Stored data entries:
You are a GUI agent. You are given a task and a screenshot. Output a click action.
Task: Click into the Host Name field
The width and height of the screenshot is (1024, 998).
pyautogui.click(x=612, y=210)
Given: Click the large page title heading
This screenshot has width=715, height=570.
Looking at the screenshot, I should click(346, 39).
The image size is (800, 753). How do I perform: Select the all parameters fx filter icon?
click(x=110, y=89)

## Exercise requirements
Write out exactly those lines of the records above that lie from the one with "Given: Click the large page title heading" through the last line, including both.

## Written answer
Given: Click the large page title heading
This screenshot has width=715, height=570.
Looking at the screenshot, I should click(346, 39).
The image size is (800, 753). How do I perform: Select the all parameters fx filter icon?
click(x=110, y=89)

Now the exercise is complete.